実際にはバス停がそばになく、また、他の患者さんの場合は、「子供を迎えに行ってくる。」など、昼夜問わず言われます。

そこにバス停がなくても、そこに子供がいなくても、本人にはそう認知する状況なので、決して否定できません。

その患者さんと接して、私には、過去の出来事にワープされて、再認識されていると感じました。

私は過去に認知症の母や姑を理解したくて、

【ユマニチュード 入門コース】 という講座を受けたことがあります。

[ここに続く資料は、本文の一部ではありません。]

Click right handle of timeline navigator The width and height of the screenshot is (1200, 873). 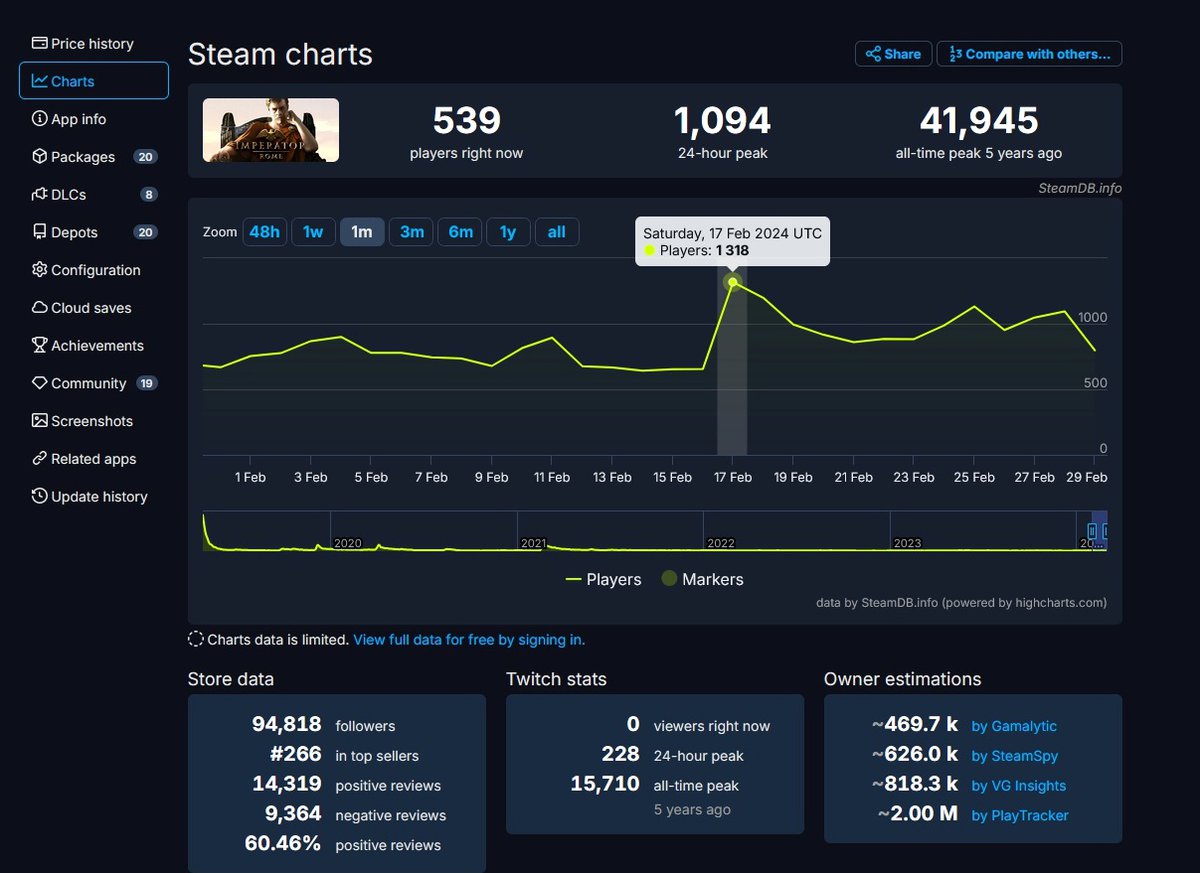[1105, 531]
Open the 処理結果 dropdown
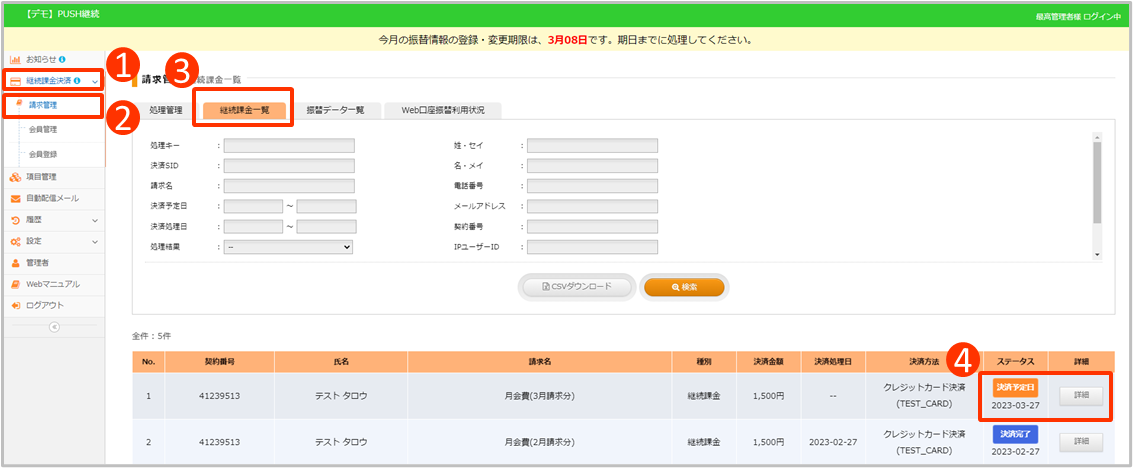 tap(288, 246)
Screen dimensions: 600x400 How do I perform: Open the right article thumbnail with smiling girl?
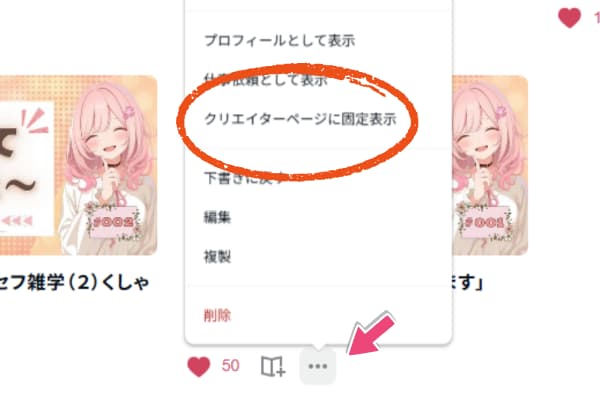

(2019年)

その講座は、すべての方が対象の、優しさを伝えるケア技術でした。

中でも映像の中で印象的だったのが、認知症の方の易怒的な反応だったものが、ケアを受けると友好的な反応になったことでした。

1.ユマニチュードの哲学1

■ケアをする人とは何者か

・矯正ケアをしない人である

・健康状態に応じた正しいレベルのケアを選択できる人である

ユマニチュード研修入門コーステキスト 著者自ネスト・マレスコッティ研究所日本支部/発行者 国立病院気候東京医療センター

具体的な接し方の準備や接し方、トランス(椅子から車いすへの移動)の実践方法など、研修者同士で実践して学びました。

当時クリニックで勤務していましたので、トランスはほどんど日の目を見ませんでした。

しかし、患者さんとの視界の狭さを講座で学んでいたので、高齢者の声掛けや視線を合わせるなど応対に活用出来ました。

親の介護を考える自分のキッカケ

母の場合は認知症が進んで、迷子という状況も同時に起こっていました。

私自身は、見聞きした限り今後の介護を考えるきっかけとして

・お食事を管理(舅は自炊していましたが、味噌汁の味付けが濃すぎてびっくり!体に悪い)

・清潔の管理(自分の親は、とにかくかたずけられない、このままゴミ屋敷になるかも?)

・自分の自宅へ戻れること(母は迷子になり、駅のホームに何時間もいた様子)

他にも、買い物や通院・自宅の管理など課題はたくさんあります。

離れて暮らす親が、遠方で身内が近くにいない時、どう対応するのが自分にとって一番いいのか?

私の長年の課題でもあります。本当に当事者になると悩みます。(とはいえ、私の場合は、兄弟や施設だよりでした)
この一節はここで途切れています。